The solution: No matter how worried you are, most wedding-day (and day-before) chores can be trusted to any competent adult, and aren't there a slew of them coming into town just for your wedding? Before you hand your mom or MOH a mega-task list, consider splitting jobs among a larger group of people -- friends, cousins, aunts. They'll be glad to lend a hand (and likely flattered that you asked), and it's a great way to include more people in your celebration. If you're worried about losing track, simply take the to-do list you already have and note who's who next to each task. Check in with each person at some point, then check off the chore from the list.
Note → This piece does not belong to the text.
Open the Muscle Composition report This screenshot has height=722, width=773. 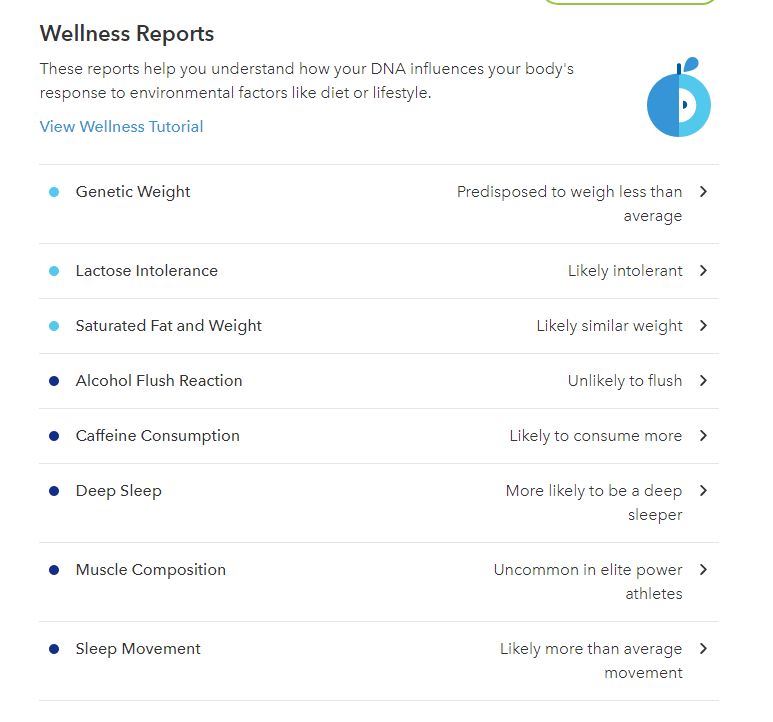150,570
Another option: Hire a professional wedding coordinator for the final weeks before the wedding. They're experts at making sure those last-minute details get done, and having the extra hands around will help you (and mom) decide what you really want to be in charge of and what you can happily hand off. It's more affordable than you might think -- and really, can you put a price tag on alleviating that kind of stress?
I think a lot of brides don't realize how affordable a wedding coordinator can be. We offer full service planning and day of coordinating. We call this service "Thee Wedding Fairy". What every girl needs. After meeting with my last couple this last Saturday we will be changing that to what every couple needs. They were amazed at how affordable our pricing was. After going through what they wanted, we created a realistic budget within a hour. Wow.. on the first meeting. Then I went through the budget and showed them how I could actually save them money that would more than cover the wedding coordinator. Of course they were thrilled and we signed up another happy couple. So my tip is... before thinking I have too small of a budget or I can't afford it, call and make an appointment. The consultation is always complimentary.
#9 Blowing Your Budget
The problem: You came up with a number. You did some research. You revised the number. You started planning ... and now that number's not going to cut it. Budgeting for a wedding can be the stuff of nuptial nightmares -- but that doesn't mean you should elope.
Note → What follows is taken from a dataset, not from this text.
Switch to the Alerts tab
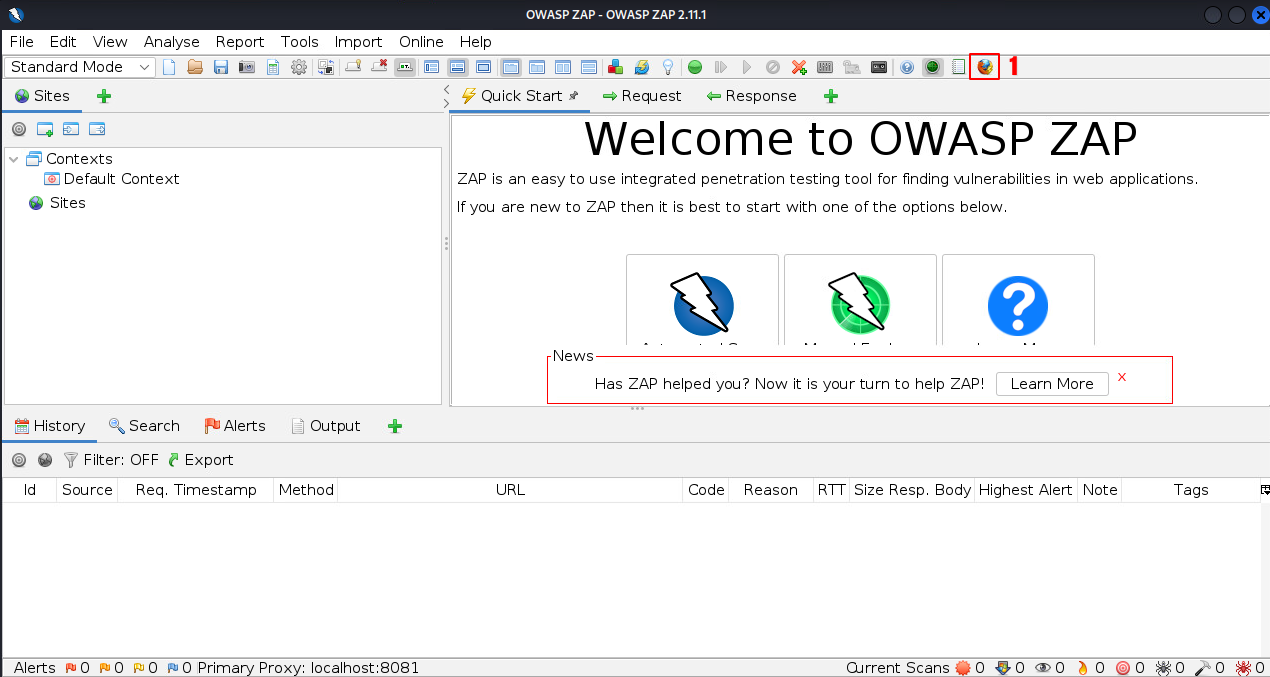This screenshot has height=677, width=1270. click(x=235, y=426)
The solution: If you find you've underestimated some expenses, don't panic. Instead, sit down with your fiance and try to reach a constructive solution. Maybe you can give up an item or trade one for another (for example, dahlias over Black Magic roses saves about $4 per stem). If you're coming up short overall, you may have to take on some debt. To make it as minimal as possible, consider obtaining a low-interest loan or using a low-interest credit card. And to keep it from becoming a source of tension between the two of you, make a plan to deal with the debt and a deadline for paying it off so it won't hang over your heads.